Well, the question in topic was: would you buy a TV for a monitor.
And my answer would be, clearly, no.

It's not about the panel itself. It should be fine.
It's about the features. Monitors offer things that TVs don't.
No OSD menu, no easy switching between sources, no ambient light sensor for automatic brightness adjustment (I moved from a monitor that had it to one that doesn't - enormous loss...).
Unless you're going to put that monitor on a VESA mount - no way to adjust angle.

If the large TV is too close - very wide viewing angle which will make it irritating (unless you get a curved one).

You'll also run into ergonomic issues. Like: how high will the top panel edge be?
You should not be looking up and a TV standing on a desk is... well... limited by the desk.
Of course you can mount that TV to the wall and put the desk away from the wall - so that the TV is partly below the desk top, yet visible. But why?!

You can get the same resolution, similar angle of view, more PC-focused features and a lot less problems with a large monitor.
A monitor will take less space, pull less power, produce less heat.

TVs also aren't less expensive and they come with a standard consumer warranty (e.g. 2 years in EU, 1 year in US), whereas you usually get 3-5 years for a monitor.

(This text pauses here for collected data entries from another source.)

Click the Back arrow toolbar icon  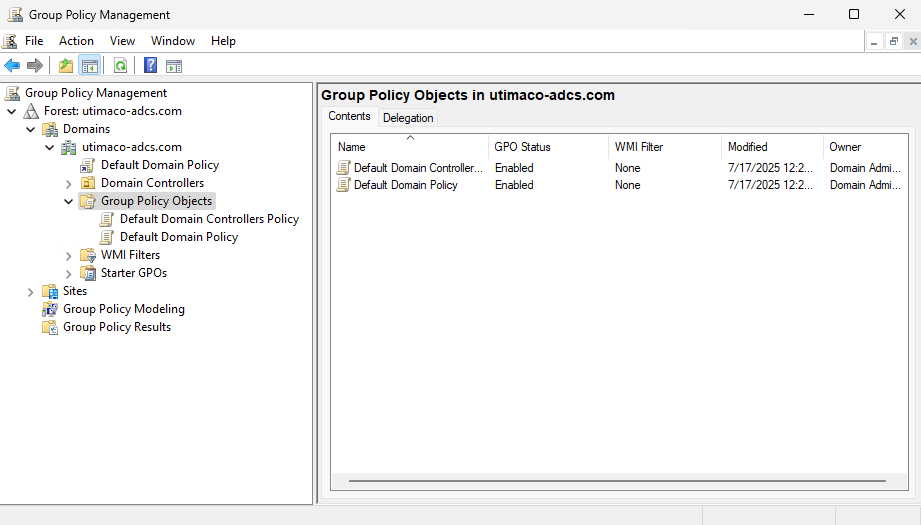[12, 66]
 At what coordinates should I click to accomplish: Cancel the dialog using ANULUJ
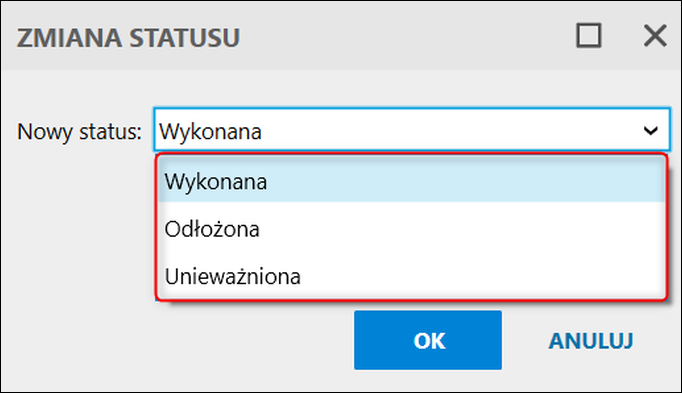coord(591,340)
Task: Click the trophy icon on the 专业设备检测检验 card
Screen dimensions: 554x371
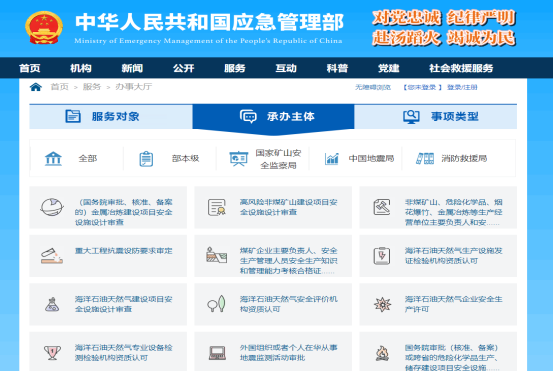Action: 52,353
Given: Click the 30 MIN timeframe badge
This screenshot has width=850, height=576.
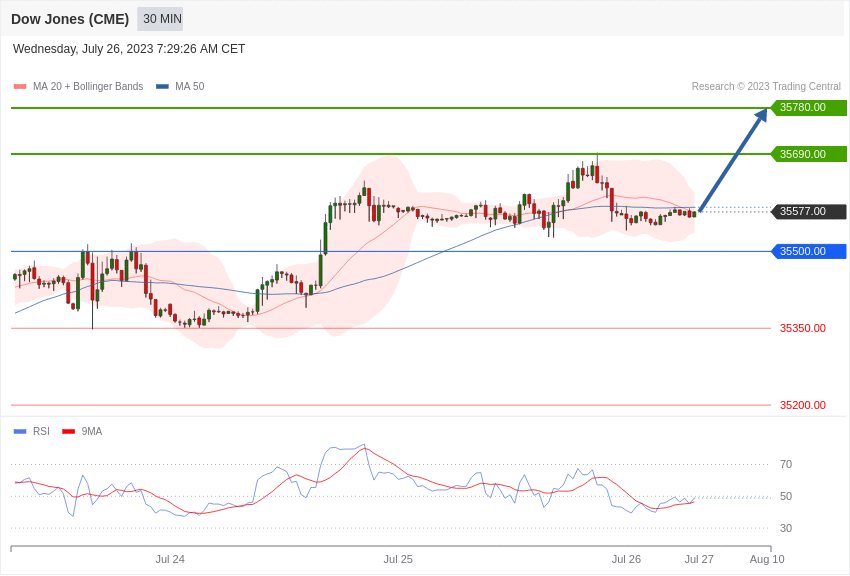Looking at the screenshot, I should click(160, 19).
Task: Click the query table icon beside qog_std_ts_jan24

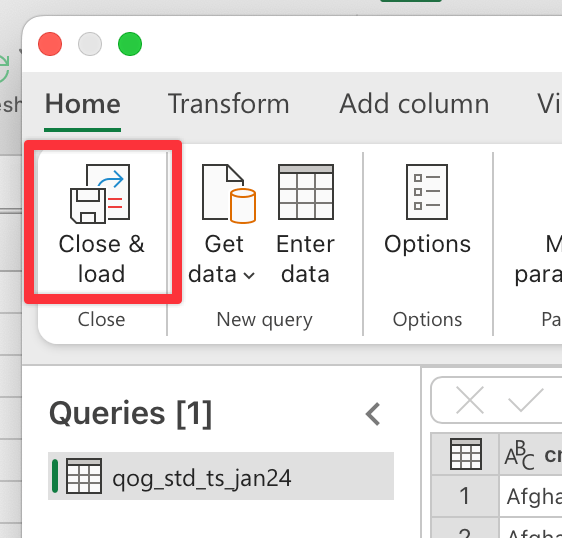Action: pyautogui.click(x=84, y=476)
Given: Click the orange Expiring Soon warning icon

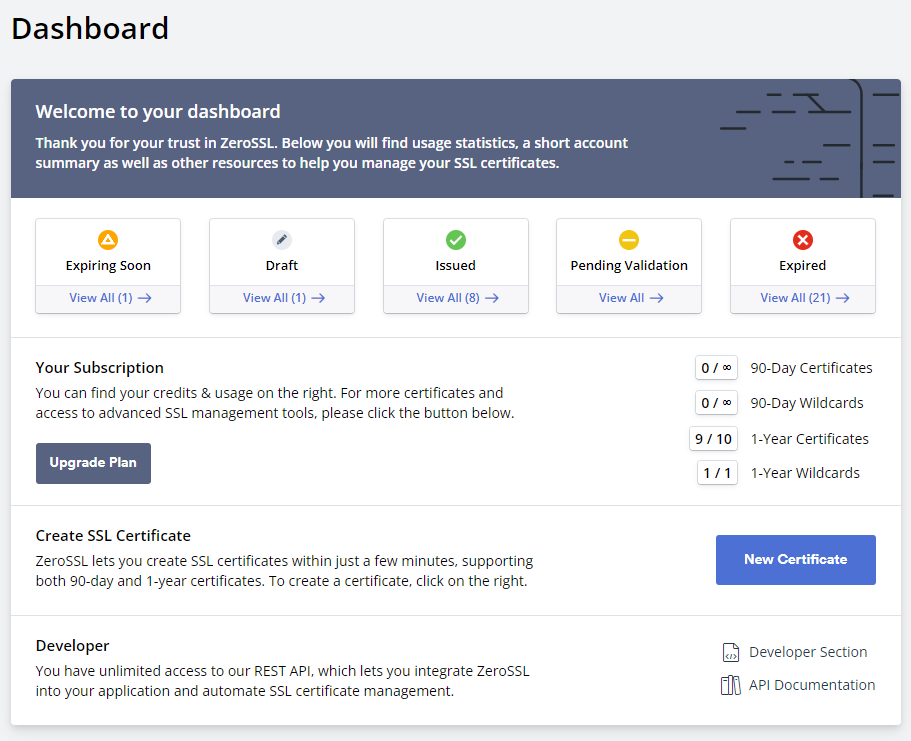Looking at the screenshot, I should coord(108,240).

There's really no gain and I've never understood why people do this.
I currently use a 43" IPS 60hz 4k panel at my desk, about 2.7-3 feet viewing distance, wall mounted at desk height.
So the viewing angle is basically equivalent to a 28" monitor standing on a desk with recommended 60cm/~2ft distance.
What was the point?

Not to mention that 3ft distance means that you either have an enormous desk or it's not touching the wall (like I suggested above). Either way, it's not for people with tight flats...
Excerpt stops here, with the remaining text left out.